In early onset schizophrenia, many patients show premorbid disturbances in social, motor, and language domains as well as comorbid mood or anxiety disorders; however, such premorbid disturbances are not diagnostic (Driver et al., 2020). Z's cannibalistic ideation could be an attenuated psychosis syndrome, part of a range of psychiatric symptoms in the period before an initial psychotic episode.
Although Z.'s social media use is unknown, it is important to consider this factor, given its increasing prevalence and possible effects in psychiatric disorders. Individuals with psychosis may be more susceptible to content consumption on social media in comparison with those without psychosis (Berry et al., 2018). In addition, multiple case reports have suggested exacerbation of symptoms associated with severe mental health problems after social media engagement (Berry et al., 2018). Z.'s engagement with social media before referral, especially exposure to violent and graphic media content, may have influenced and contributed to the development of her intrusive and disturbing thoughts.
This case highlights the importance of including psychological assessment in the context of psychiatric evaluation when there is diagnostic complexity. Z.'s psychological testing confirmed diagnoses of persistent depressive disorder, early onset, with mood-incongruent psychotic features; and unspecified trauma- and stressor-related disorder in the context of confirmed child sexual abuse; with other specified schizophrenia spectrum and other psychotic disorders. Attenuated psychosis could not be ruled out.

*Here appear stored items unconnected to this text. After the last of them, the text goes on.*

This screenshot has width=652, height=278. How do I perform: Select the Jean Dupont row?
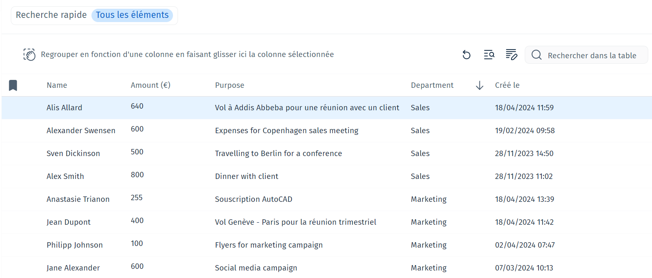point(69,222)
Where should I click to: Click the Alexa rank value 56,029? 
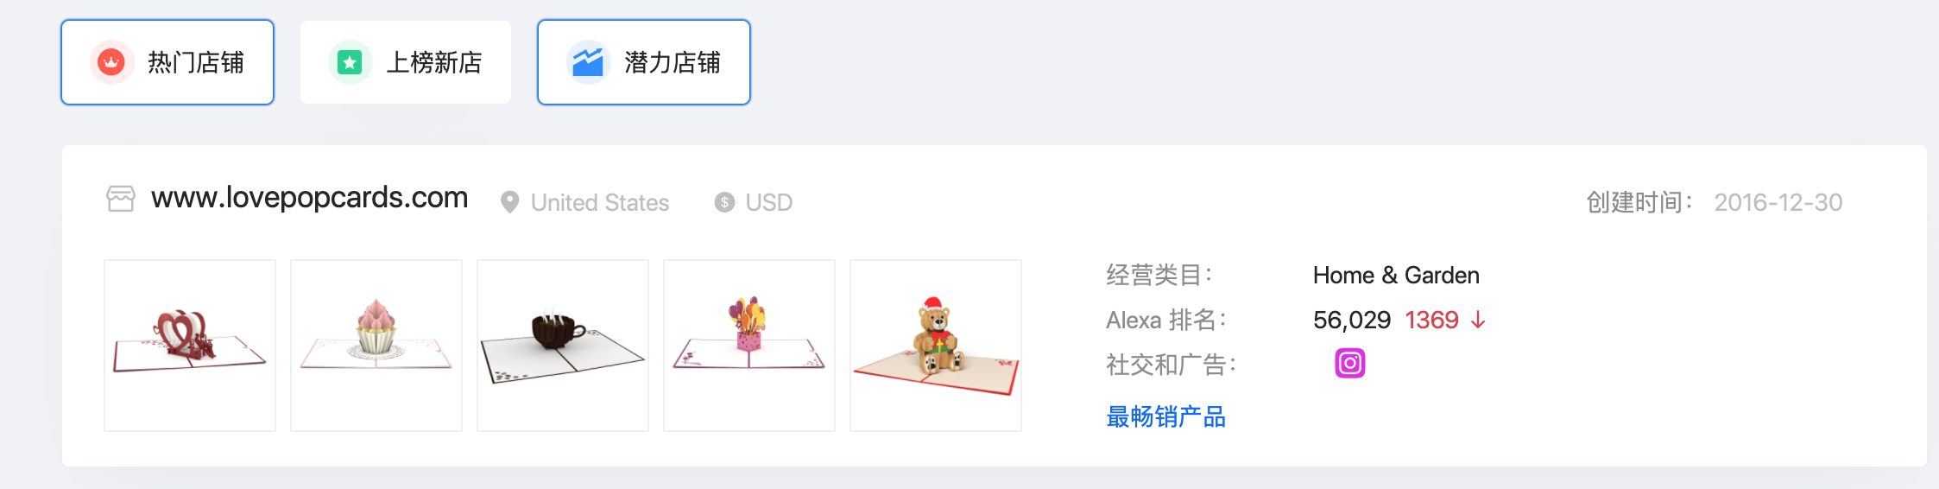(1352, 321)
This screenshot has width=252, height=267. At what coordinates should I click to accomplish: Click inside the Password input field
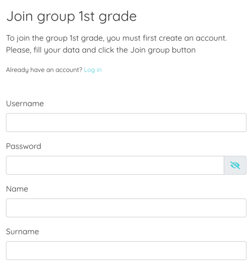115,165
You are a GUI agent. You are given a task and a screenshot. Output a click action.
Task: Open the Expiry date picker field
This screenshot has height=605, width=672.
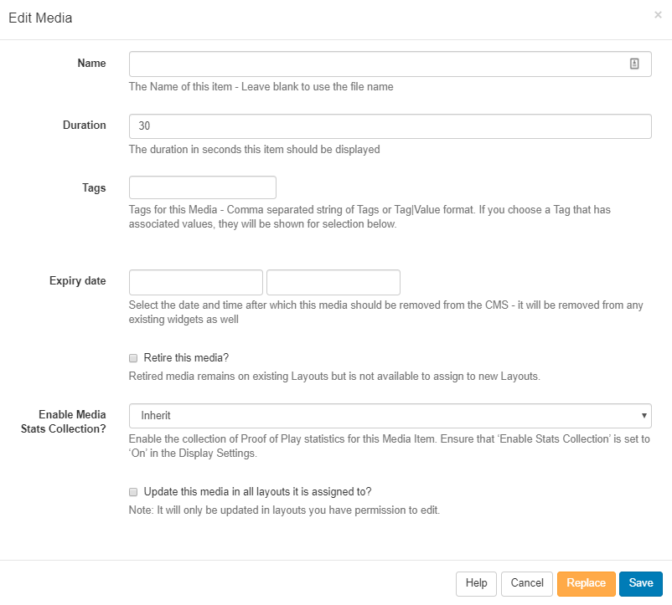(x=195, y=282)
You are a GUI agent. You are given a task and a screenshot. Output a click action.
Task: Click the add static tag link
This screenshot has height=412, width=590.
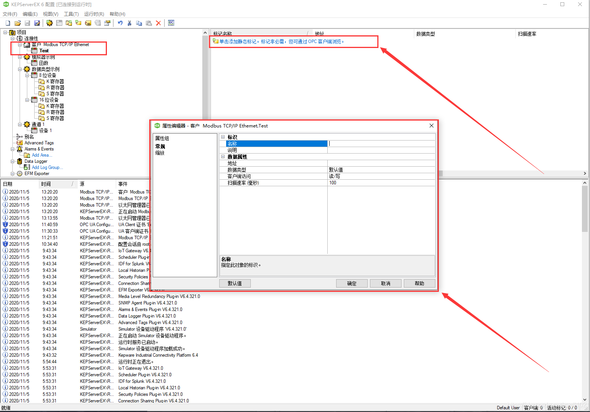pos(282,41)
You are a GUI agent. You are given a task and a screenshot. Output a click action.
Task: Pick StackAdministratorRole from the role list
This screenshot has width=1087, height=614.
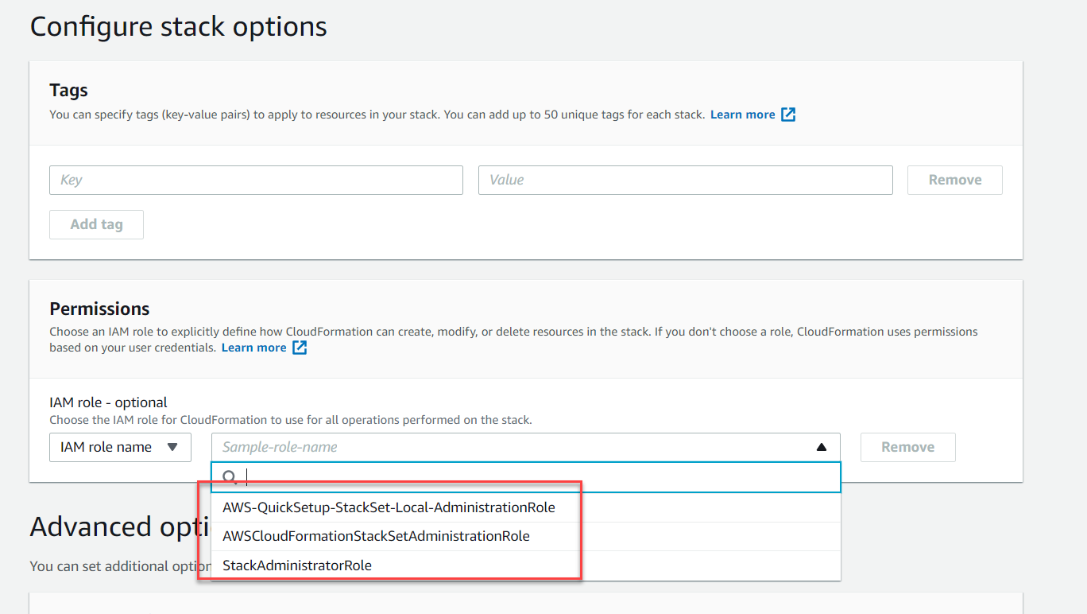[x=297, y=565]
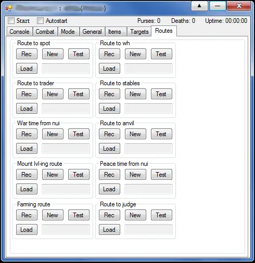Viewport: 255px width, 263px height.
Task: Click the up-arrow button in title bar
Action: click(x=199, y=6)
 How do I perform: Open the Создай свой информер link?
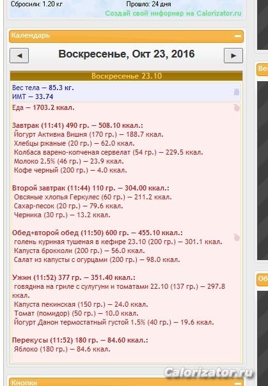click(x=173, y=13)
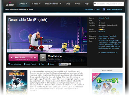
Task: Expand the Documentaries dropdown menu
Action: pos(53,4)
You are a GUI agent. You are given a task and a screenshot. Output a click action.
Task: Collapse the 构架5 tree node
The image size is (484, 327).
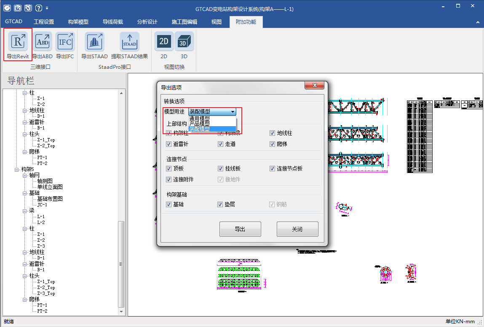(17, 169)
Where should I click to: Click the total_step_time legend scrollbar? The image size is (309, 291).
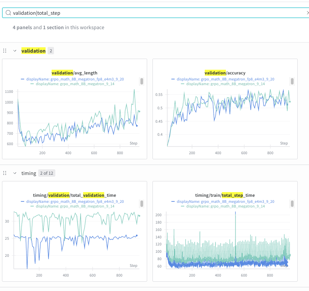[x=292, y=203]
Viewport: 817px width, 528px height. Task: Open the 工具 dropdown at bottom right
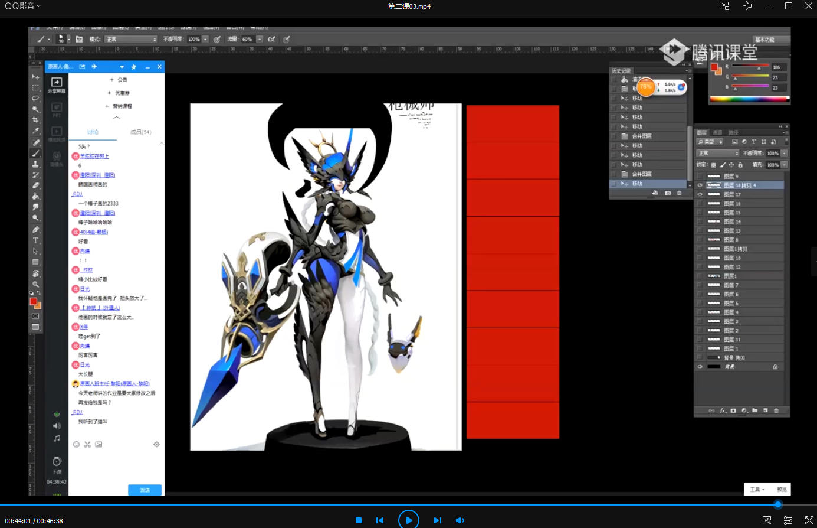pyautogui.click(x=757, y=490)
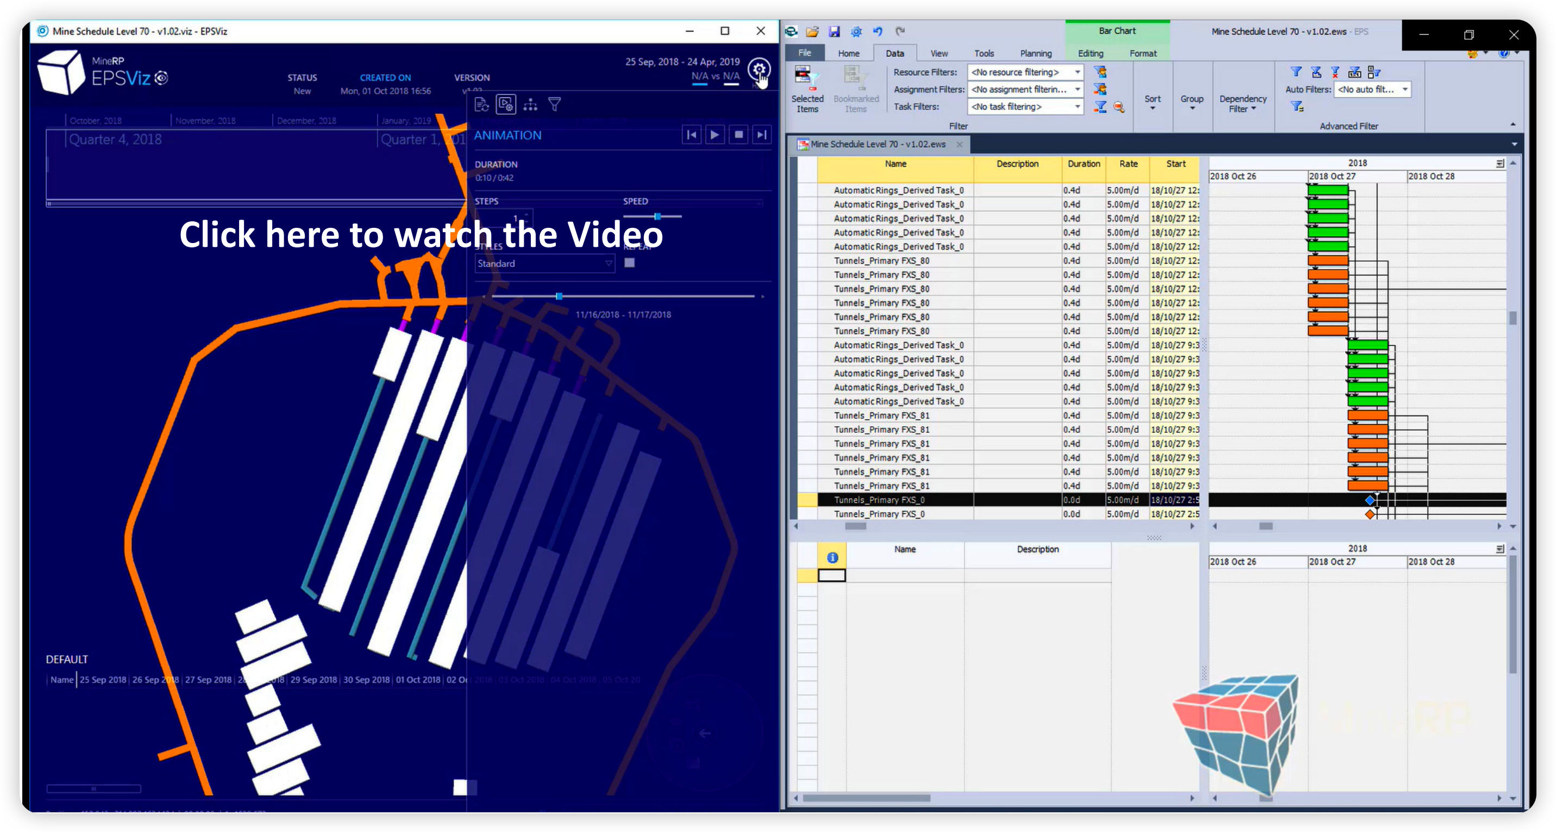
Task: Open the Task Filters dropdown
Action: click(1076, 107)
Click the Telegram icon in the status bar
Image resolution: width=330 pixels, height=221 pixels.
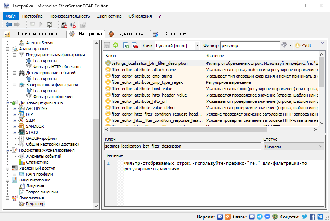click(260, 216)
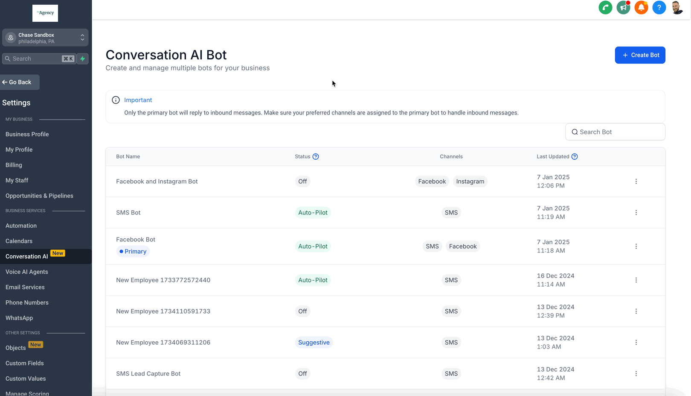This screenshot has height=396, width=691.
Task: Open Voice AI Agents settings
Action: [27, 272]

Z.'s psychopharmacological treatment included a combination of low-dose aripiprazole and sertraline, which led to gradual improvement. Targeted treatment of primary symptoms when diagnostic uncertainty exists is a reasonable approach to complex cases. Selective serotonin reuptake inhibitors are commonly used to treat depressive symptoms in adolescents and used to augment treatment for PTSD. Second-generation antipsychotics are the primary treatment for psychotic disorders in youth (Datta et al., 2020). Second-generation antipsychotics are also effective in the management of PTSD with psychotic features (Compean and Hamner 2019). Long-term follow-up of Z. will be necessary to better understand the nature of her psychopathology and response to treatment.
In summary, cannibalistic ideation represents a highly unusual and rare manifestation of psychopathology. This case emphasizes the importance of comprehensive psychiatric evaluation and individualized treatment in the case of diagnostic uncertainty. Z.'s cannibalistic ideation may have represented a maladaptive attempt at coping with childhood sexual abuse or may have developed as a harbinger of more insidious development of a primary psychotic disorder. Although this case highlights successful treatment of an adolescent with cannibalistic ideation, it is important to acknowledge the limitations.
As a single case report, generalizability is highly limited. Given how rarely cannibalistic ideation is reported in the psychiatric literature, further study is needed to illustrate the connection between this symptom and psychiatric illness to better understand the prevalence, etiology, and treatment outcomes.